“A desk is a dangerous place from which to view the world” warned John le Carré. Yet most fund managers spend a huge amount of time staring at Bloomberg screens, even though the same information and analysis is equally available to tens of thousands of other investors. It therefore rarely adds value.
The team at Genesis Investment Management, specialists in emerging-market equities, is different. The 12 members of the investment team share just one screen. They spend most of their time visiting companies, talking to management and canvassing the views of customers, suppliers and competitors – in short, seeking original insights into investment opportunities.
A way in for retail investors
The management company is also a partnership. This ensures a focus on long-term investment performance rather than chasing new business through a bloated sales and marketing department or generating ever-rising profits for shareholders. Though the firm manages nearly $20bn of “institutional” money (ie, for large professional investors), there are just four in the client services team.
Genesis does, however, manage an investment trust, Genesis Emerging Markets (LSE: GSS) with £1bn of assets, providing an access point for retail investors. Since the shares trade on an 11% discount to asset value, retail investors can invest on better terms than the large institutional clients and a dividend yield of nearly 2% provides a bit of income.
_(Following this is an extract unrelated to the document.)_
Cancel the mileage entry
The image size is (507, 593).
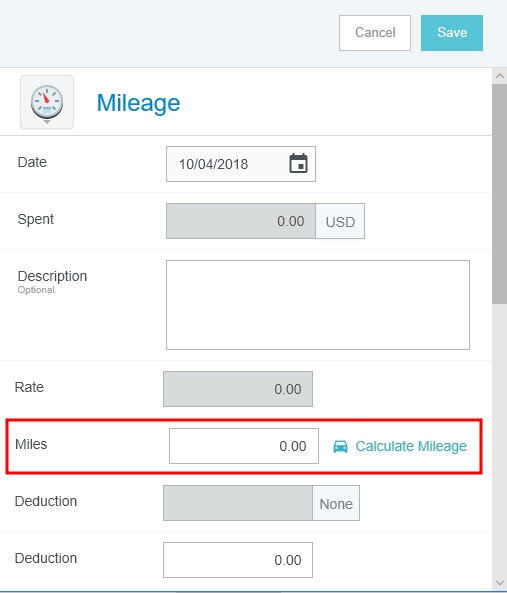point(375,33)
Long-term performance has been excellent, with an annualised net investment return since launch in 1989 of 11.6%, 2% ahead of the benchmark emerging markets index. Returns in the last year of 13.5%, nearly 10% ahead of the index, have been outstanding.
This followed a few years of mild underperformance. Arguably, Genesis’s collegiate style, reminiscent of academia rather than the Darwinian world of finance, prevented prompt action to correct flaws in investment thinking, but performance has since caught up fast. That does not imply that GSS takes a lot of risk – quite the reverse.
A worldwide footprint
There is no debt to support investment returns and the number of holdings, 112, is large. This allows GSS to invest 6% of the portfolio in seven “frontier” countries and 12% in smaller companies not in the MSCI index. It also enables exposure to be spread: no holding is above 4% of the portfolio. Exposure to China, at 24%, is well below the index’s 32% and to Asia, at 59%, below the index’s 73%. Genesis also keeps an eye on country and sector exposure to ensure a good spread, while economic and political factors account for about 25% of its analysis owing to the impact on currencies, regulation, taxation and the potential for growth.
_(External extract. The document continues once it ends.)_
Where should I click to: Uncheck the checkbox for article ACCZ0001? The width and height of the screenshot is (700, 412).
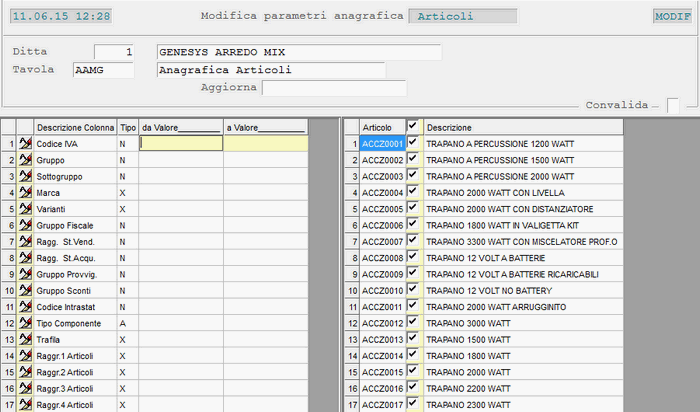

Mostly, though, the team concentrates on “long-term investment in good-quality businesses with a sustainable competitive advantage and an attractive valuation,” according to Andrew Elder, managing partner. The quality bias means that the portfolio is more expensive than the index (18 times earnings against 12.6), but has a higher return on equity (18.6% compared with 15.8%). Exposure to companies controlled by the state is low, while there is a skew towards consumer stocks, such as Alibaba, New Oriental Education and Vinamilk.
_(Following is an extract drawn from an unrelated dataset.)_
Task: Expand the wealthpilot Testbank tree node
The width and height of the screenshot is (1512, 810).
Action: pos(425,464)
Genesis, then, is not simply relying on the superior economic growth of emerging economies to deliver a favourable tailwind. It works hard to establish a constantly expanding list of opportunities, some of which will turn out to be great investments. These simply cannot be analysed by inexperienced investors thousands of miles away with universally available information. Genesis provides a role model for how it should be done.